Jarlen berjalan didepan Ren. Tanpa pegangan tangan seperti sebelumnya, namun dalam jarak dekat mereka berjalan bersama. Jarlen sudah cukup memberikan nasihat, sudah tak bisa mengatakannya lagi. Entah, ia hanya merasa akan mendapatkan hal yang menyakitkan jika terus membahas hal itu dengan Ren.

Ren menunduk, memang perasaannya seperti mengarah pada Jenaro. Dari awal, lelaki yang memperlakukannya dengan baik selain ayahnya adalah Jenaro. Namun dari segala alasan yang diberikan Jarlen, ia tahu persis seperti tak ada kesempatan bagi Ren untuk mendapatkan masa depan yang baik dengan Jenaro.

Tapi, sama saja. Ia lemah akan cinta saat di iming-imingi dengan diam-diamnya dirinya dan Jenaro menjalin hubungan. Ren seperti menipu Jarlen dan Marko disaat bersamaan. Ren ingin bertemu dengan Jenaro, saat itu.

Perasaan tak enak ini semakin jadi saat Jarlen dan Marko juga menyukainya. Bahkan pembicaraan tadi membuat Ren merasa sedih karena Jarlen yang terlihat pasrah. Ren.. Tak ingin Marko dan Jarlen bertengkar karena dirinya.

Tangan Jarlen dipegang oleh Ren, meminta Jarlen berhenti sebentar. Pria itu tidak menunjukkan reaksi apapun saat Ren berada didepannya.

Ren memeluk Jarlen dengan tangan yang berada dipinggang pria tinggi itu, "Jangan sedih, Arlen."

"Aku tidak. Ayo, kembali ke kamar sekarang." Jarlen melepaskan pelukan itu.

Namun, tangan itu enggan melepaskan dirinya, membuat Jarlen pasrah, "Ren, ayo lepaskan."

"Tidak."

"Ren."

"Tidak!"

"Jangan berteriak, Ren."

"Ya sudah, tidak."

"Baiklah."

"Tidak membalas pelukannya?" Ren mendongak menatap Jarlen. Kaki itu berjinjit, dengan bibir yang mengecup bibir Jarlen.

Jarlen memejamkan matanya sesaat, bingung ingin bereaksi seperti apa. Namun, hal yang dilakukan Ren membuatnya memberanikan diri bertanya, "Ingin memberikan aku tempat dihatimu?"

Walaupun tak menyingkirkan Jenaro, setidaknya, Jarlen ingin mencoba peruntungannya.

👥👥👥👥

Jarlen hendak membawa Ren pada Marko yang dirasa selalu sibuk beberapa hari ini. Memang Marko sangat berhati-hati dalam melakukan sesuatu. Ia terlalu fokus dengan masalah dan terkadang melupakan sekitarnya, walaupun masalah tentang serigala gila itu telah diselesaikan, namun tanpa ditemukannya alasan, membuat Marko masih terus mencari tahu dan terus berada didalam kamarnya.

"Marko, buka pintumu."

"Aku sibuk, sedang tak ingin berbicara."

Jarlen menoleh kearah Ren, seakan anak itu mengerti maksudnya, Ren bersuara memanggil, "Ren rindu Lio! Buka pintu!" Seruan seperti pemilik suara akan marah jika tidak dilakukan itu seperti ciri khas dari Ren.

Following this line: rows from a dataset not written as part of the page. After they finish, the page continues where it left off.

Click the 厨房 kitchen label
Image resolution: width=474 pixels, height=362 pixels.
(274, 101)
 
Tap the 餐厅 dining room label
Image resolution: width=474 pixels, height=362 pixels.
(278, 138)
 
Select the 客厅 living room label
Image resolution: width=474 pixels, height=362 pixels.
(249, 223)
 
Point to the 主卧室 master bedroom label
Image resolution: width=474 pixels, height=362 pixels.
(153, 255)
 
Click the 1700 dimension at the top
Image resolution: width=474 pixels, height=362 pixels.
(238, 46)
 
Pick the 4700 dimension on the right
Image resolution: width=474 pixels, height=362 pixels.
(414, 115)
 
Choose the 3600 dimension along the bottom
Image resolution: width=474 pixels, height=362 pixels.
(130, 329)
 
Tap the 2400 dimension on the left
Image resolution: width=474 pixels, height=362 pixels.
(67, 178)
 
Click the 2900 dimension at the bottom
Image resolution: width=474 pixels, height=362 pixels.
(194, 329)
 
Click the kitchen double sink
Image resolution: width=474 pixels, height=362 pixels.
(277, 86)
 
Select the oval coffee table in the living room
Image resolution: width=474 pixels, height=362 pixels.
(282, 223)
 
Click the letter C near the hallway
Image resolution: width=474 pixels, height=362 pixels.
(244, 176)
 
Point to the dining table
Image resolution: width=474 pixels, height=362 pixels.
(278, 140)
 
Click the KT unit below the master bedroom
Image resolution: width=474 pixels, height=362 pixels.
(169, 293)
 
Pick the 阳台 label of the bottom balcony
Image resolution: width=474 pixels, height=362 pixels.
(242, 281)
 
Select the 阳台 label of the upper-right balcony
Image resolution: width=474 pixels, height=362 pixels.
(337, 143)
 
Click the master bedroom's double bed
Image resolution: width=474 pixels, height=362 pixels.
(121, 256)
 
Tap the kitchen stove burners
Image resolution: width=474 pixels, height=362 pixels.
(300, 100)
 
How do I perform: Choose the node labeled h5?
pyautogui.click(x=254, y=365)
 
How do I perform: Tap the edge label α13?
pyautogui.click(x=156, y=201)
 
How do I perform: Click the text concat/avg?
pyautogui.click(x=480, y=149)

Ajaibnya, Marko benar-benar membuka pintu itu dengan lebar dan mempersilahkan mereka berdua untuk masuk. Tatapan kesal masih Ren layangkan pada Marko. Berdiri dihadapan pria itu sedangkan Jarlen sudah berjalan masuk menuju sofa panjang.

"Lio sudah mendiamkan Ren dari kemarin."

"Itu.. Aku sibuk." Marko menggaruk tengkuknya.

"Kenapa? Lio tidak ingin diganggu oleh Ren karena Ren nakal? Ren sudah bilang, Ren tidak nakal."